What the task requires =>
Shift every coordinate in the records by 104, adding it to both numbers of each pair. Reproduce each line with its request, starting with the line containing "CRIS-Login (452, 1132)" and going on through the end of the records.

Data for the task =>
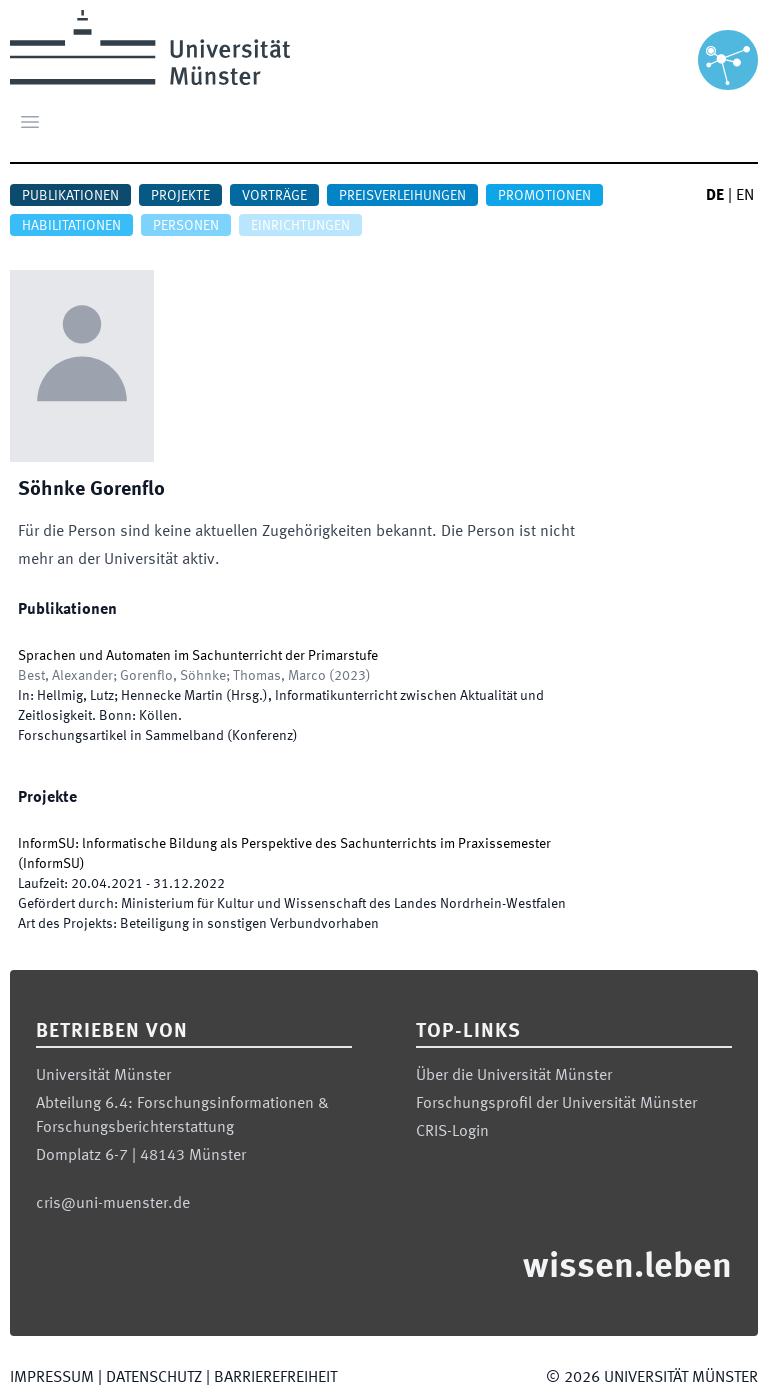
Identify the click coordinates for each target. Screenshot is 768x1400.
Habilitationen (71, 226)
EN (745, 196)
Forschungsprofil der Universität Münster (556, 1104)
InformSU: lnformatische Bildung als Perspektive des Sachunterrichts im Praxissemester (284, 844)
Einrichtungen (300, 226)
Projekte (180, 196)
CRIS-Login (452, 1132)
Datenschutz (154, 1378)
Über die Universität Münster (514, 1076)
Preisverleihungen (402, 196)
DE (715, 196)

Written response =>
CRIS-Login (556, 1236)
Datenschutz (258, 1482)
Über die Universität Münster (618, 1180)
Preisverleihungen (506, 300)
DE (819, 300)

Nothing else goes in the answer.